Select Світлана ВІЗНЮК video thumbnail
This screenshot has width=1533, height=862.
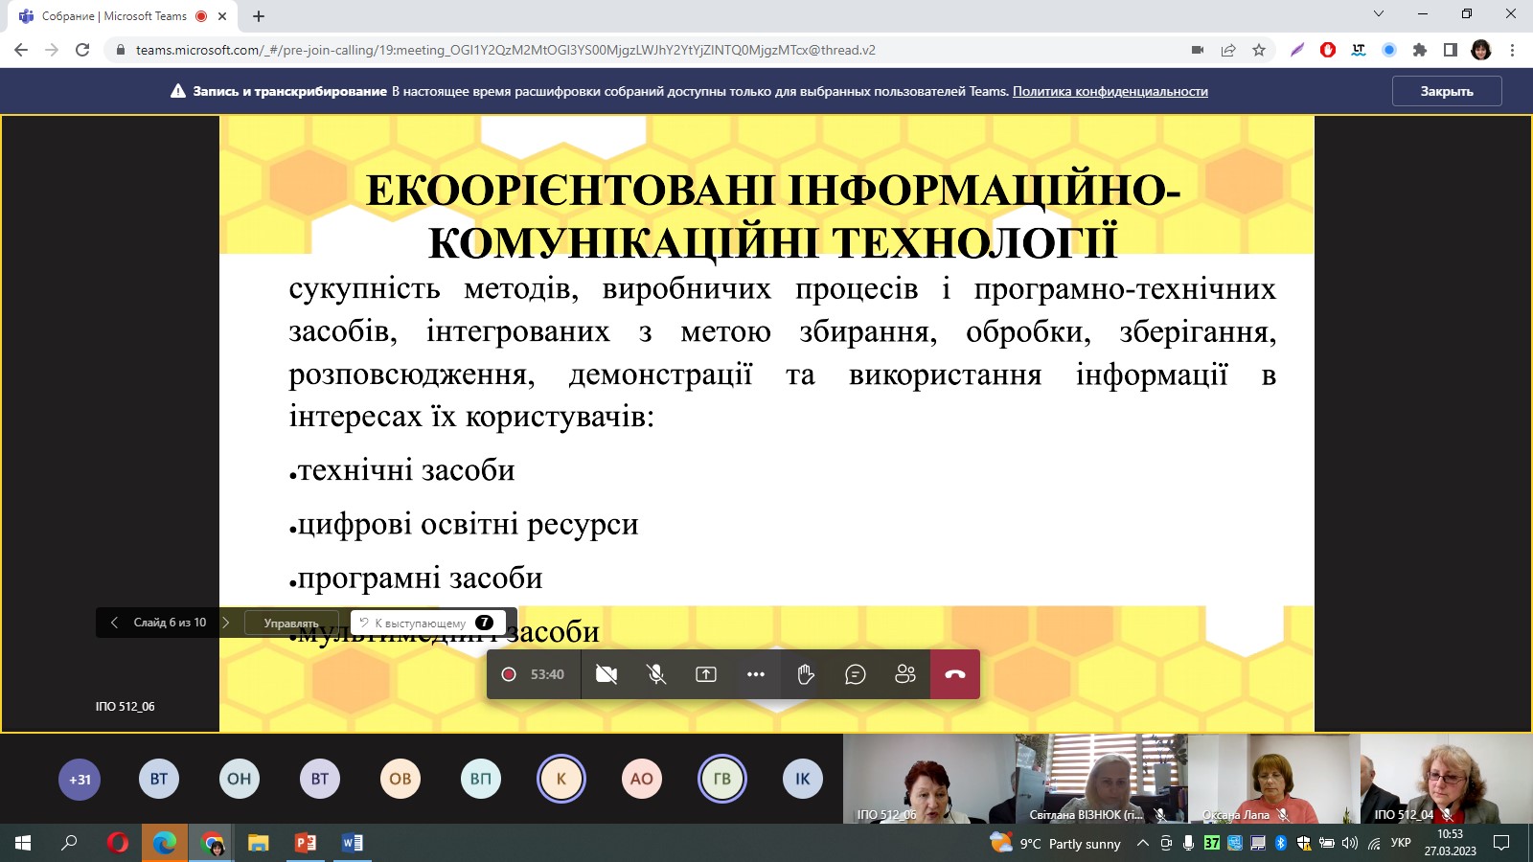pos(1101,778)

* * *

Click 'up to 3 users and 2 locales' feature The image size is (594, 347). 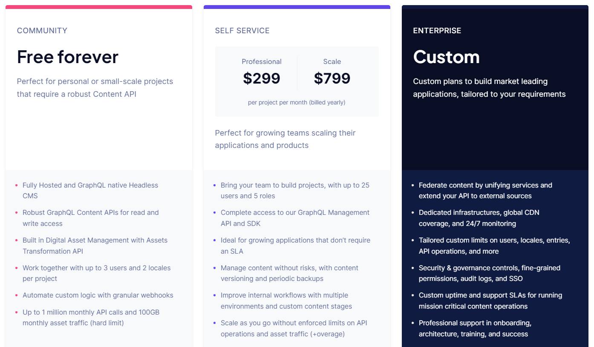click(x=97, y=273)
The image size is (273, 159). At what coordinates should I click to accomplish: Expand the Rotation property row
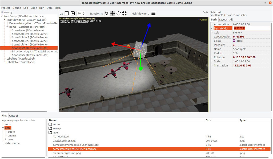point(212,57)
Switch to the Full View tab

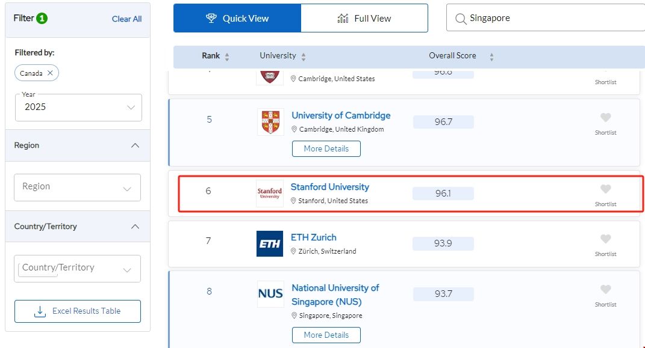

* * *

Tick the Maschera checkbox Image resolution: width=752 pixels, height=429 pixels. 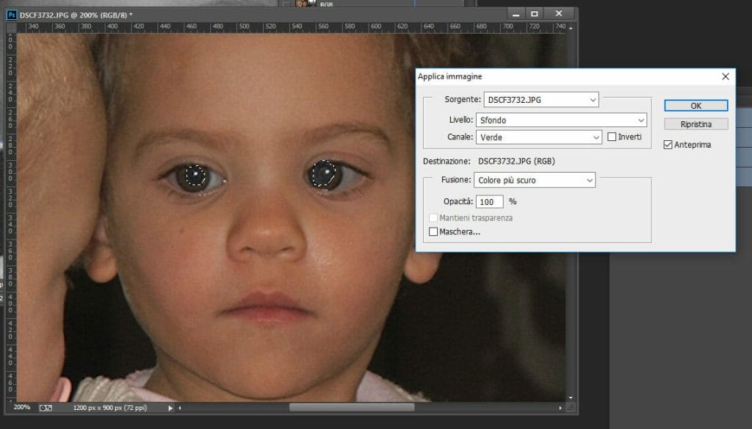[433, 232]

* * *

Problem requirements:
Repeat exactly the lines above, beginning at the one containing "The image size is (273, 159)." and ending at the one containing "Switch to the Full View tab". Do not carry over any pictures.

Finished exercise:
The image size is (273, 159). At what coordinates should I click to accomplish: Expand the Rotation property row
point(212,57)
Switch to the Full View tab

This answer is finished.